Aber mit dem Fisch ist das auch so eine Sache. Denn dafür wird gleichermassen das allseits beliebte Öl in rauen Mengen verwendet. Glück hast du, wenn die Fischlein frittiert sind. Unglück dann, wenn über das Ganze einfach ein herzhafter Gutsch Öl geleert wurde. Dem Untergang geweiht bist du, wenn beides gleichzeitig verbrochen wurde.
Die reinste ApokÖLypse ist das.
Selbst die streunende Katze, die eine halbe Stunde zugeschaut hatte, wie ich mein Fischmassaker anrichte, roch kurz am Happen, den ich ihr zuwarf. Nur um sich dann entschieden dagegen zu entscheiden und in einer Selbstgefälligkeit davon zu stolzieren, wie es nur Katzen vermögen.
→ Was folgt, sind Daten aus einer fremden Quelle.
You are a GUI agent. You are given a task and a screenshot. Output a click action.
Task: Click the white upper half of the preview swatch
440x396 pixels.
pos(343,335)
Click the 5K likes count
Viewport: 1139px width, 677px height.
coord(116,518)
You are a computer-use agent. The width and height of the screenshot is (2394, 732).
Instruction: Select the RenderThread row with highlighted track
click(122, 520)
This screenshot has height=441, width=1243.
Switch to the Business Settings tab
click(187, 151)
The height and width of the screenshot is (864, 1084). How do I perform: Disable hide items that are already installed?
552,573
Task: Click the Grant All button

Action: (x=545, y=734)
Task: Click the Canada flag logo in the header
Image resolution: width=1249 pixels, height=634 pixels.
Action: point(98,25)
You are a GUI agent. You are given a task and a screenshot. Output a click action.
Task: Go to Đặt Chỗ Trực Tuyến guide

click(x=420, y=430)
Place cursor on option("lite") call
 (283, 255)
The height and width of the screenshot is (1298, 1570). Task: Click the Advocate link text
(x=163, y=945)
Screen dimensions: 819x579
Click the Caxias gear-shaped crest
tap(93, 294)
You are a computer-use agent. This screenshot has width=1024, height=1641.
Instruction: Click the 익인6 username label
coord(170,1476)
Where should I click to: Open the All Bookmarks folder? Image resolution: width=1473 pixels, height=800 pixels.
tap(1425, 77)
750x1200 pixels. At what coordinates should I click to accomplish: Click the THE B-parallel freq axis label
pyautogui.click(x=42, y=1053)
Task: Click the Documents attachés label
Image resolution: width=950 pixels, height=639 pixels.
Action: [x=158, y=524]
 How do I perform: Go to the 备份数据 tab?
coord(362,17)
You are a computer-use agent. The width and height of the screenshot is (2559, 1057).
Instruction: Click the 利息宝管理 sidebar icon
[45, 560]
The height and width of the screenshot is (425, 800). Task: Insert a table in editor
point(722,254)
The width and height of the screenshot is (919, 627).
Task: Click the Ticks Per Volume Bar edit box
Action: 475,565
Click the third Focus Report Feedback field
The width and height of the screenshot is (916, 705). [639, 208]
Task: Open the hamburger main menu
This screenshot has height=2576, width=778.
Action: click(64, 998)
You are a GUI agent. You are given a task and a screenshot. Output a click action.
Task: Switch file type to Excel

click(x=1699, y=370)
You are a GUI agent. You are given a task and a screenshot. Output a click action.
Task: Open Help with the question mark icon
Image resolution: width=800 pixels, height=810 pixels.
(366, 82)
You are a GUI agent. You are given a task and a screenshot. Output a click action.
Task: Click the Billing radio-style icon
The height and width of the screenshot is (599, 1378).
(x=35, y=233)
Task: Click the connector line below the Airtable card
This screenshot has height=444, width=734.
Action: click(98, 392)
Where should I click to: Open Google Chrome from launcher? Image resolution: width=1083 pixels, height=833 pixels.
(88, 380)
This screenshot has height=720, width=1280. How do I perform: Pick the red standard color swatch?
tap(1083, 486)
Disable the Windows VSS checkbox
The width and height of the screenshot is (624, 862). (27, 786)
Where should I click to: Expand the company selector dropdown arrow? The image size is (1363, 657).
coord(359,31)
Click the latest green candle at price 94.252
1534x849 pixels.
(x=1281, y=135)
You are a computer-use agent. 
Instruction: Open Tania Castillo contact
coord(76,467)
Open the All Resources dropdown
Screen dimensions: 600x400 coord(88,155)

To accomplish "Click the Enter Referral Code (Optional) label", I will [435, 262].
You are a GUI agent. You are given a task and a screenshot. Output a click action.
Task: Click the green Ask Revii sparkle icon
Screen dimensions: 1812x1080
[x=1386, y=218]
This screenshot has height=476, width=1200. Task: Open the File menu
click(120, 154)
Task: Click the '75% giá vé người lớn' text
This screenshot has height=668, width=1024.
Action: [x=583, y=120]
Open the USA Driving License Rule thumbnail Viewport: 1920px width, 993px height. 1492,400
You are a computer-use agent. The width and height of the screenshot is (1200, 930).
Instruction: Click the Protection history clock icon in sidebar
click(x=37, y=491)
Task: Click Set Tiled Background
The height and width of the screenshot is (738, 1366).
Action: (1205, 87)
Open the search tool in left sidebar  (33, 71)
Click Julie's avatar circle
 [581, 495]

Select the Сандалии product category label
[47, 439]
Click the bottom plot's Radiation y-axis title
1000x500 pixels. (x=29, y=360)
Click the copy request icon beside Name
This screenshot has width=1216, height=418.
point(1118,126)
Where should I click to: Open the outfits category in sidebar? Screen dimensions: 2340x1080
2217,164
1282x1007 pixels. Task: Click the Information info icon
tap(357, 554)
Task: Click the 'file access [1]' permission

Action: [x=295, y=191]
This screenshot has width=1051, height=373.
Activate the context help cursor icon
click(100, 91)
Noch bedenklicher kann es nur werden, wenn man dazu Rotwein bestellt. Die Strengen sagen jetzt natürlich, dass Fisch und Rotwein sowieso nicht zusammenpassen. Ich sag euch: In Griechenland hat diese Regel eine noch nie dagewesene Steigerung erfahren. Sie ist auf kretischem Boden quasi zur Absolution gelangt:
Griechischer Rotwein passt zu überhaupt nichts.
Vor allem nicht, wenn der Kellner eine 30 Grad warme Flasche Cabernet Sauvignon auftischt. Diese überrascht den Trinker mit ihrem strengen Salzsäure-Bouquet und vollmundigem Lava recht unangenehm. Am Gaumen wächst sich die Verblüffung allmählich in einen harzigen Brechreiz aus. Es schleicht sich eine Note längst vergessener, mager gewordener Sehnsucht nach einem liebenswürdigen Charakter hinein und im Abgang wirkt die herbe Enttäuschung bis tief in die Nacht nach.
Eins steht nach dieser Erfahrung fest: Udo Jürgens ist ein Lump. Er hat gelogen. Die sehnsüchtigen Griechen in seinem Lied vermissen garantiert nicht ihren Rotwein.
Dennoch versucht man all diese ekelhaft frittierten Fischköpfe aus der guten Erziehung heraus herunterzuwürgen, eins nach dem anderen. Runterspülen muss man es jetzt natürlich mit der sauren roten Brühe, für die man wiederum etwas bräuchte, um diese würdig in Richtung Blase schicken zu können.
Und dann folgt eben der grosse Auftritt des Ouzos. Er ist das Heiligste, was dir in Griechenland passieren kann. Ich hab ihm gehuldigt, ihm sogar einen winzigen Schrein gebaut. Er errettet dich. Denn selbst wenn du die Sünde begehst und ihn erst nach dem Hauptgang bestellst, kannst du mit ihm noch immer das Dessert herunterspülen.
Dieses kommt nämlich vollkommen unaufgefordert und vollkommen gratis. Als wärst du nicht schon genug gefoltert worden, folgt auf die physischen Strapazen auch noch die emotionale Erpressung kellnerseits. Denn wieder verbietet es einem die gute Kinderstube, diese Gabe einfach so stehen zu lassen. Selbst wenn es sich um die miserabelsten aller Wassermelonen handelt, die du je gegessen hast.
Sogenannte WasserMEHLonen.
Und was bleibt? Suizidgedanken. Man will dem Aigeus direkt hinterherspringen.
Stattdessen trinkt man einen letzten Ouzo und sagt sich ganz ehrlich: Der Grieche kann einfach nicht kochen. Demeter hat ihm so viel geschenkt, aber er weiss leider nicht, wie er damit umzugehen hat.
Oder er weiss es ganz genau, aber er behält es für sich. Und gibt den dummen Touristen das Restöl, das von seinen köstlich zubereiteten Speisen heruntertropft.
P.s. Gutscheine für griechische Restaurants oder Einladungen in dieselben werden gerne entgegengenommen.